I'm having trouble with rules configuration in Realtime Database. In Realtime Database, I have:
"users": {
"0ayi220wJ0WOHfPftAwaxAAJh3P2": {
"email": "oop3@gmail.com",
"emailVerified": false,
"publicKey": "",
"privateKey": "",
}
}
"0ayi220wJ0WOHfPftAwaxAAJh3P2" is uid.
I'm trying to develop a Chat App in React Native, this is the code to list all the users in database:
onValue(firebaseDatabaseRef(firebaseDatabase, 'users'), async (snapshot) => {
if (snapshot.exists()) {
let stringUser = await AsyncStorage.getItem('user')
let myUserId = JSON.parse(stringUser)['uid']
let snapShotObject = snapshot.val()
// console.log(snapShotObject)
setUsers(Object.keys(snapShotObject).filter((eachKey) => eachKey != myUserId)
.map((eachKey: any) => {
let eachObject = snapShotObject[eachKey]
return {
name: eachObject['email'],
email: eachObject['email'],
userId: eachKey,
}
}))
}
else {
console.log('No data availble')
}
So the app would get email and emailVerified from each uid except my uid (which I get from auth)
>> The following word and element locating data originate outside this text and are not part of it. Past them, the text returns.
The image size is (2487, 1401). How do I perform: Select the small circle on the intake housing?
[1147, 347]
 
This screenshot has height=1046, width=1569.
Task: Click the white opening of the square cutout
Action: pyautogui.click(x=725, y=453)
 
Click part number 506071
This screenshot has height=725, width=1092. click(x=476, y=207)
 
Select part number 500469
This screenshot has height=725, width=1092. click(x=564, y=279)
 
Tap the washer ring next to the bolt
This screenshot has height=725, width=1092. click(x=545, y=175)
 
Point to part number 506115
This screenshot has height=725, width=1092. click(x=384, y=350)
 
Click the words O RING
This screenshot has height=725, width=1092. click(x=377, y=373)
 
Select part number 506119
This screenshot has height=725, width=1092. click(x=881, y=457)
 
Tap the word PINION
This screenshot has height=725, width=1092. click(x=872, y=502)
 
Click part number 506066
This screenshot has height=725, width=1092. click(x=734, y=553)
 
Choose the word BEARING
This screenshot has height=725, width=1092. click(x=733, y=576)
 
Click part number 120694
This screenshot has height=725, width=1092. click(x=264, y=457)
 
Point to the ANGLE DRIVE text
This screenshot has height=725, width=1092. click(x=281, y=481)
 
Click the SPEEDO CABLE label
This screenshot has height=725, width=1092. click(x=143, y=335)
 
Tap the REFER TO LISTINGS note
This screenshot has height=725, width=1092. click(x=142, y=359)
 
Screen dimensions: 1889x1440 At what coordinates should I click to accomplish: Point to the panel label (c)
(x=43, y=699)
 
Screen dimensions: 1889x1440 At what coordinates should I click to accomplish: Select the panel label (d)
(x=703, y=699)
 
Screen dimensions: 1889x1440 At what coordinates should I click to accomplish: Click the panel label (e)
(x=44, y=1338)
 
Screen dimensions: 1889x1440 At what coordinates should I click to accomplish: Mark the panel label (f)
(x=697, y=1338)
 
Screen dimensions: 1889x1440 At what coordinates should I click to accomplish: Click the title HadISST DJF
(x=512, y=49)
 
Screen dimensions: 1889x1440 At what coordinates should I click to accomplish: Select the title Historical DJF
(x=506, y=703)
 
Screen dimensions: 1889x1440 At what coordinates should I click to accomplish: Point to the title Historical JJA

When I config rules like bellow, The app can get all data from each uid
{
"rules": {
"users": {
".read": true,
}
}
}
But when I config the rules with wildcard "$uid", my app can't get data from database anymore (Permission denied)
{
"rules": {
"users": {
"$uid": {
".read": true
}
}
}
}
What can I do to use wildcard? I need to use it to authorize who can get privateKey.
Your code tries to read this data from the database:
onValue(firebaseDatabaseRef(firebaseDatabase, 'users')
Since your security rules don't grant anyone read access on /users
, the operation is denied.
You seem to have missed the documentation on the fact that security rules don't filter the data. They don't actually look at the data, but rather "just" make sure that the code only tries to access data that it is permitted to.
You'll need to find a way to read or query only the data that the user has access to. For example, to read the user's own UID only, you can read:
let uid = getAuth().currentUser.uid;
onValue(firebaseDatabaseRef(firebaseDatabase, 'users/'+uid), ...
In other cases, you'll need to use a query and then secure that.
And in yet another set of cases, you can't use a query to meet the security constraints and will instead have to change the data model to allow the use-case.